Castles are all different; like the old ad said,’Oils ain’t oils’.
This one, outside Parma, is the 15th century Torrechiara, and open for us to enter.
A steep cobbled ramp led up to the main entry, past where the portcullis would have been lowered against the enemy.
Of course it has sweeping views over the country that would have been under its protection.
This included the village within its hilltop realm, needed to house the workers and artisans to run this fort-cum-villa.
From the broad tiled loggia or verandah, I can look down on the roof below and admire the ancient lichened terracotta tiles.
It has the usual central courtyard and well, which all look quite simple, almost monastic. Inside is another matter.
Yep, frescoes galore for the family’s living and entertainment rooms, but they were very different to the religious ones with which I’d been swamped.

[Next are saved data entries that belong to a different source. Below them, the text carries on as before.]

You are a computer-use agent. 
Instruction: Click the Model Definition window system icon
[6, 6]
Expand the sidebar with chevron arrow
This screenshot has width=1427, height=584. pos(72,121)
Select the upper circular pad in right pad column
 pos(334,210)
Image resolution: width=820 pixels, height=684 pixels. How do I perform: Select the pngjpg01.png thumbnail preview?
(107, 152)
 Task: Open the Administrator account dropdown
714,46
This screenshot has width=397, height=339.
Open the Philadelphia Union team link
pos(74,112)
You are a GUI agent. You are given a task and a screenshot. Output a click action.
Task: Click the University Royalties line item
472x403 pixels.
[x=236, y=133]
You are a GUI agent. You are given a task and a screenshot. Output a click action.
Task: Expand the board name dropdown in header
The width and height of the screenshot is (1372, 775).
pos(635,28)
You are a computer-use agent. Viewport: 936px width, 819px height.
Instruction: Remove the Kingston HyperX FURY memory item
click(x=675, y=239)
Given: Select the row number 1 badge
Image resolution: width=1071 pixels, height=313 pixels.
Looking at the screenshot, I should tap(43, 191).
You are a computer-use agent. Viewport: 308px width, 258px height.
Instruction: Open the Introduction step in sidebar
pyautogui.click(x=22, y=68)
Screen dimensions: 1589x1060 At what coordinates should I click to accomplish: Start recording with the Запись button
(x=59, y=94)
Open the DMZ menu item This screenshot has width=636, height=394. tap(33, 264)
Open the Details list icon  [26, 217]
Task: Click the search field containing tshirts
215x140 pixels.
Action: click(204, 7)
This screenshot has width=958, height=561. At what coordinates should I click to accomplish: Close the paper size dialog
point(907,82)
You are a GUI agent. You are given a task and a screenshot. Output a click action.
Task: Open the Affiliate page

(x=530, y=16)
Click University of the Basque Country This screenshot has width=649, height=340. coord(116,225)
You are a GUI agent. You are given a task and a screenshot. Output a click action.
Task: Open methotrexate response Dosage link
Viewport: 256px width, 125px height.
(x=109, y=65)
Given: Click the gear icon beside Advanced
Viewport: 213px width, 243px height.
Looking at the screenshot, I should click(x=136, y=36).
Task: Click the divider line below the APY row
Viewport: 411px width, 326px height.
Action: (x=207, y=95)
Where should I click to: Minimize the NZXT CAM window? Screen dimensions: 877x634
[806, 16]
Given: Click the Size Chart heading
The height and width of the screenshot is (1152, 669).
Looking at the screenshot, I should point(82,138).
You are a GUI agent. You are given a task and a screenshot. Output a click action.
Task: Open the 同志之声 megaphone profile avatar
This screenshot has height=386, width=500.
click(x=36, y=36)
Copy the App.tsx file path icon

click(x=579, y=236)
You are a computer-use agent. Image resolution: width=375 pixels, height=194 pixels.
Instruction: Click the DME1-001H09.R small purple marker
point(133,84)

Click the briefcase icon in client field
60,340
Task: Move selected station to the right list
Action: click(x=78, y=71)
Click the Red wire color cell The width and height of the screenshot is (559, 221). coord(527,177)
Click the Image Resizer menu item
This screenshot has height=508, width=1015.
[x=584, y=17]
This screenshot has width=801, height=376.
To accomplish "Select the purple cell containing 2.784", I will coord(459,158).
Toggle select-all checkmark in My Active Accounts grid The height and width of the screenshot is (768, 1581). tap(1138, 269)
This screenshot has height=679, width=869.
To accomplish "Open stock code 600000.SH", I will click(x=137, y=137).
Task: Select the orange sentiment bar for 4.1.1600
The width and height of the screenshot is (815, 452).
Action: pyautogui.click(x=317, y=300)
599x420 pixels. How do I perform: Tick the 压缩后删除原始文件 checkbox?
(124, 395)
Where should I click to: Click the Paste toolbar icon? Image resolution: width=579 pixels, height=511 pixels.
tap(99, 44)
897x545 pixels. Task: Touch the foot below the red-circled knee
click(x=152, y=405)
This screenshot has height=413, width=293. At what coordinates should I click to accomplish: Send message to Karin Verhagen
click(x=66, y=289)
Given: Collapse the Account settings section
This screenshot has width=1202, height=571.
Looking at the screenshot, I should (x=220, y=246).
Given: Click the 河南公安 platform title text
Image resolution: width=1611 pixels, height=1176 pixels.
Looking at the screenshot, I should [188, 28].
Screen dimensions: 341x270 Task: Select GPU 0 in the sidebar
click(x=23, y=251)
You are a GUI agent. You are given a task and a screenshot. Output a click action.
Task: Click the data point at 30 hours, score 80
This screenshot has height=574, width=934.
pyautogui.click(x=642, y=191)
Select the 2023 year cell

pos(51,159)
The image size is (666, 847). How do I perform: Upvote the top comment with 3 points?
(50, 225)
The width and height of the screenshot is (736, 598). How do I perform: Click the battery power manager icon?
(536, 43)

So much skill and talent had been at the disposal of these wealthy families.
I loved that this one featured jugglers and acrobats.
And I especially loved the beautiful ceilings of these four connected rooms, depicting birds at different times of the day.
But the defensive purpose of this place was brought home by the incredibly heavy-looking armour and weaponry, The soldiers must have been short, judging by the breastplates, and I hoped the fellow on the left had a matching codpiece.
Safe within their fortress, protected by their short soldiers, I could imagine the pleasure of being surrounded by ceilings and walls painted with fascinating scenes. For a time…
But I found myself yearning for at least one more restful and less demanding room, with plain white walls and just a few pictures.